Jorge, our taxi-driver into the city centre of Huatulco from Villas FaSol, does not speak English.
We do not speak Spanish.
Siri comes to the rescue, or at least a Spanish speaking, language translating version of Siri that is.
Jorge holds up his phone and waves it at the both of us in the back seat as he drives one handed. He flings a string of Spanish sentences into the phone and holds it up again, motioning for C.C. to take the phone.
Magic! His Spanish becomes English. “What are your plans for downtown Huatulco? You plan on going shopping?”
He motions us to speak into the phone.
“Yes. We want to walk around town. Visit shops. Have lunch.”
Jorge smiles. Nods his head. Reaches back for the phone. Again he fires his rattatatat of Spanish at the phone.
“You want I take you to my friend who owns a shop. Lots of lovely things. I tell her you’re my friends. She give you good deal. Not like others. She will treat you well.”
C.C. takes the phone. “Of course!’ he speaks into it.
I wonder if the Spanish speaking Siri will translate our laughter into anything other than what it is. Joyful gratitude for Jorge’s enthusiastic driving and clever translation skills.
Downtown, Jorge double parks on the narrow one-way street in front of a store, jumps out of his cab and says via his phone, “Come. I take you in and introduce you.”
We follow him into the shop where without aid of Spanish speaking Siri he greets a lovely dark-haired woman in a volley of Spanish. She smiles. Thanks him and turns to us. “Jorge says you his good friends. I am to treat you well.”
We smile. Thank Jorge, pay him for the ride and he leaves us with many Gracias!
The first question, Ines, the proprietress of Las Maracas, asks us is, “Are you American?”
“No,” we quickly reply. “Canadian.”
She smiles big. “Oh good. Then I tell you right now. The prices you see are all Trump dollars. For you, they are much less.”
We laugh but she is serious. “No. I no like him. I make him pay here, at my store. I like Canada. My daughter. She met a man from Calgary. She get married and move there. I love Canadians!”
We laugh again and tell her we are from Calgary. She has never been but has a trip planned for next August. “I not go in winter,” she says, faking a shiver and rubbing her bare arms. “My daughter. She likes the cold. Not me.”
Ines is true to her words. We spend a half hour in her shop. Chatting and eyeing her wares. Her husband is the silversmith and jewelry maker. His work is beautiful.
C.C. tells her he is buying me a birthday gift. “It is your birthday?” she asks.
“Yesterday,” I reply.
“Then I make you a gift,” she says. “You pick anything you want, I give it to you at cost.

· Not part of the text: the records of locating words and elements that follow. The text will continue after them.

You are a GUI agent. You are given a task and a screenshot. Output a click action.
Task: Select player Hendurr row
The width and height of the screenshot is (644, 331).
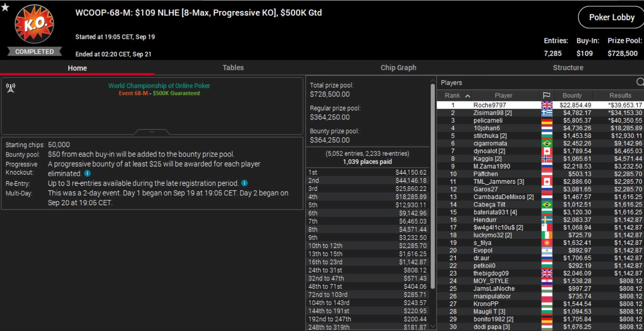point(485,220)
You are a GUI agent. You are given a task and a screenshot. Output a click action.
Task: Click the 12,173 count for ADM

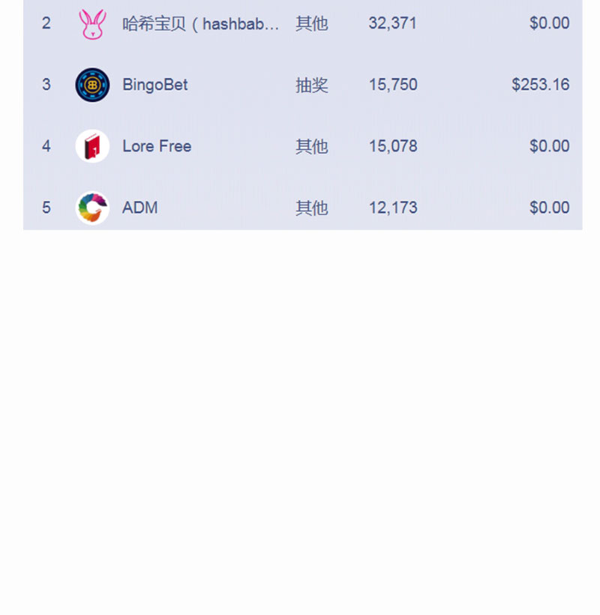[393, 207]
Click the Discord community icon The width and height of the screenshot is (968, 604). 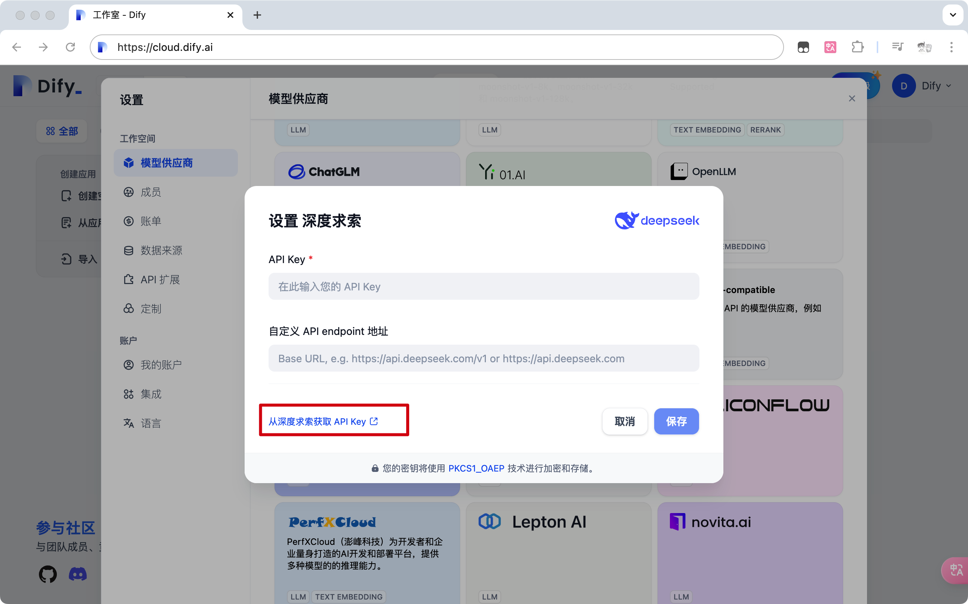pyautogui.click(x=78, y=574)
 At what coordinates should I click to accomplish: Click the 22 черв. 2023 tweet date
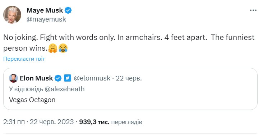tap(52, 122)
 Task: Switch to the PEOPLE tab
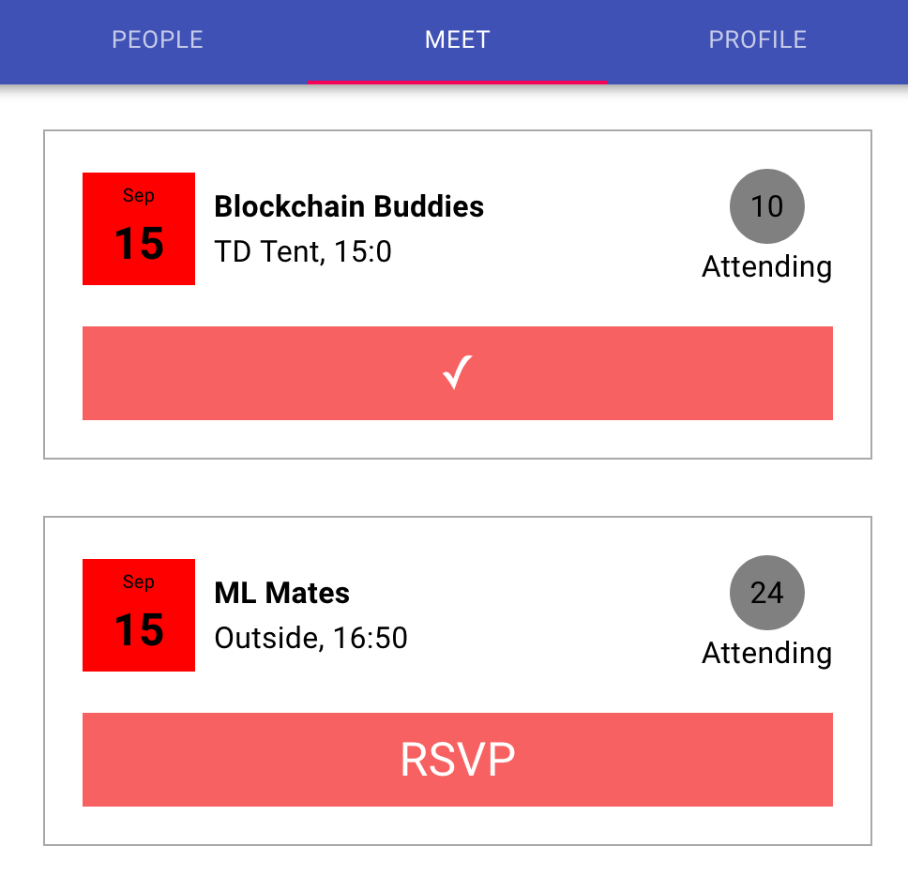tap(157, 40)
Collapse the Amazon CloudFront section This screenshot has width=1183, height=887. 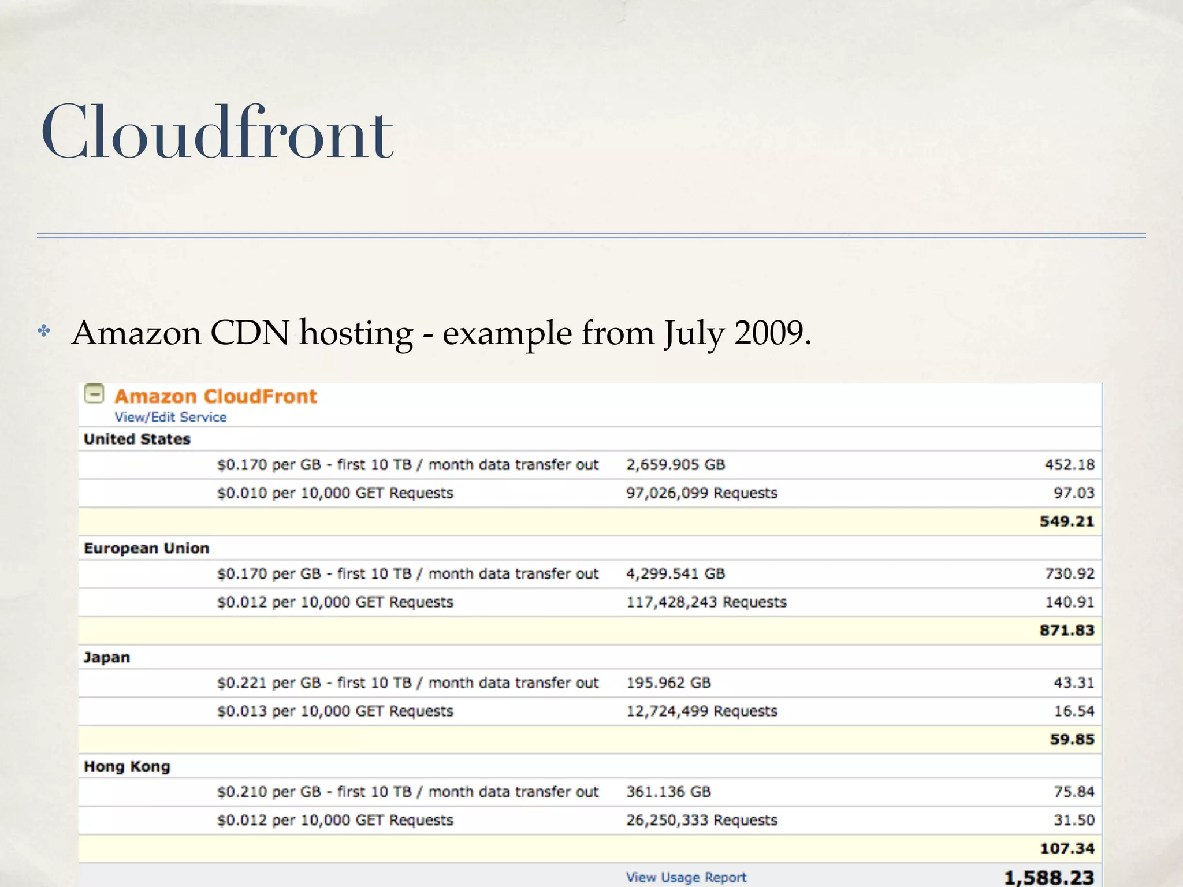tap(94, 394)
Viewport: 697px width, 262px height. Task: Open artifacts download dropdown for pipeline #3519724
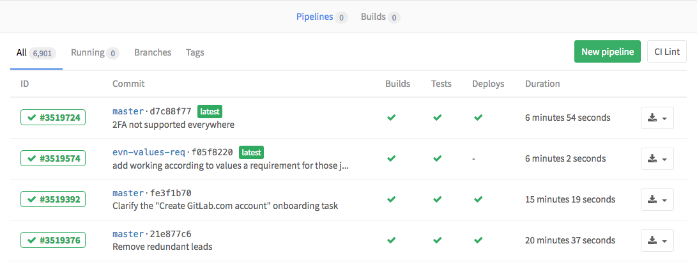pyautogui.click(x=657, y=118)
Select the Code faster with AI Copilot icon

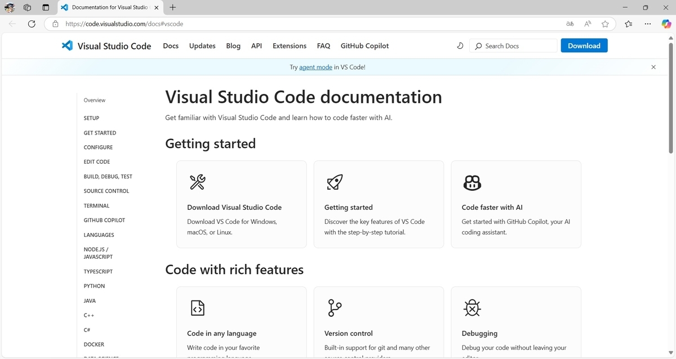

Our gift to you.”
In the end, we bought two bracelets, a necklace and she gifted me a pair of earrings to match my bracelet.
“But that is not cost,” I say.
“It is a gift,” she replies firmly.
The heart of Mexico is in its people.
From Jorge to Ines, to the man who lead us down street after street to visit ‘his shops’ (the Mescal store where free samples were doled out liberally. We had to buy the Passion Fruit Mescal after tasting the concoction the salesman created), to the waiters on the beach at Santa Cruz where we visited for lunch, warm greetings, smiles and laughter, a willingness to engage and talk is at the heart of what makes this country so beautiful.
We spent a delightful day exploring and eating. And after a late lunch under a palapa on the beach at Santa Cruz, we returned to Villas FaSol for a swim and a well-earned siesta before heading out to a delight dinner under the stars at Mision FaSol.
The day is done. The sun has set. our hearts are full after another beautiful day in paradise.